Yet another Sunday night dinner, or, rather, an ode to pancetta?

So it seems that Sunday night dinners are becoming somewhat of a unspoken tradition in my family and friends circle.  Haha, now I sound like a cell phone company commercial. Anyway, I digress. So, Sunday night dinners.

Well, tonight we made ravioli with arrabiata sauce for family and friends. I feel compelled to write about this dinner and it will become abundantly clear once you hear the menu. So without further adieu … Pancetta and white cheddar stuffed ravioli. DEEP. FRIED. Oh, sorry, I forgot something – breaded and then deep fried. Amazing. In all of its heart-clogging glory. French bread was also baked. And very softened butter was put out as its accompaniment – although, if you ask me, why not just eat butter? Butter is SO good unaccompanied. Oh, wait – should I not admit that I willingly and happily eat butter… sometimes with a fork… just out of the butter dish that is provided at restaurants to accompany the bread? Is that in bad taste? No… I know it’s in good, very good, in fact, taste. But maybe just… gluttonous? Horrifying? Great? Amazing!? Yeah, those last two sound about right.

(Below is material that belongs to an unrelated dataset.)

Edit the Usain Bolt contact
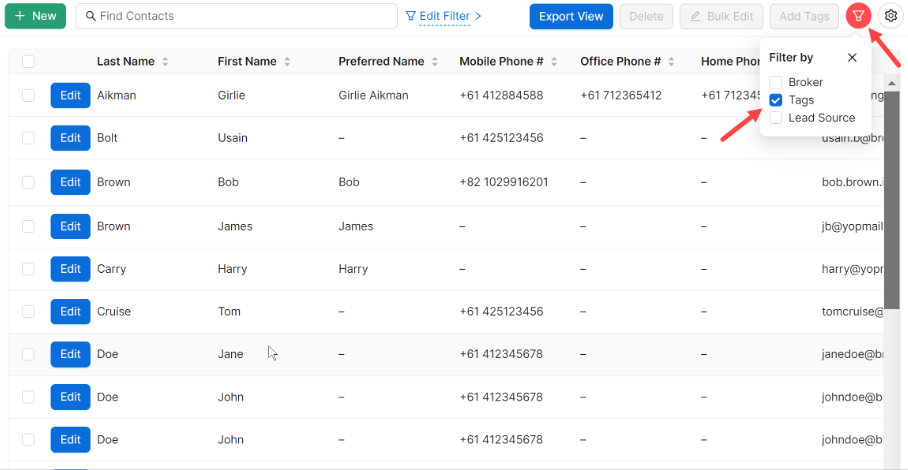Viewport: 908px width, 470px height. pyautogui.click(x=70, y=138)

Anyway, crushed garlic also went into the ravioli filling. Garlic makes everything better. The first time I cook garlic with chocolate I will post about the scientific evidence (my ideas about how glorious it tasted – that counts, right?).

I’m sitting here – my stomach feeling like it’s on the verge of feeling (or acting) uneasy, the pancetta fat lubing my mouth and stomach. I couldn’t resist. I just had another couple bites of the uncooked (no, no, the pancetta was cooked before it was mixed with the cheese and garlic for the filling – like I would eat raw meat!?) filling. Sure it’s been sitting out for a couple hours now. Sure I was already more than happily full. Sure it’s late at night. But…pancetta. Do you know how glorious the stuff is? More than palette pleasing, it gives my palette a reason to keep tasting – a reason to allow the occasional bad french fry, bland pasta, artifical tasting *insert almost any packaged food here*, water, and other unsavory (haha!) food stuffs. Pancetta, my palette’s reason for tasting. Well, and garlic. Oh, and butter, of course. Duh! Although cooking garlic and onions may be why my nose deals with well, I’m sure y’all can come with a variety of great ideas here. But you get the point.

Honestly, I think the filling is better sans ravioli as you can’t (or at least I really can’t) taste the white cheddar in the cooked ravioli. I feel each flavor is better savored and deciphered in the filling when it stands alone. And I actually, being the difficult person I am, had my ravioli boiled, rather than fried, for my main course, as the fried ravioli seemed more like appetizers to me – which that would make great ones at that!

Bread, butter, and that pancetta filling – and, of course, the arrabiata on the side – as my vegetable – is just about all this girl needs. To clog my arteries, you say? Nah, to give my senses a reason to survive.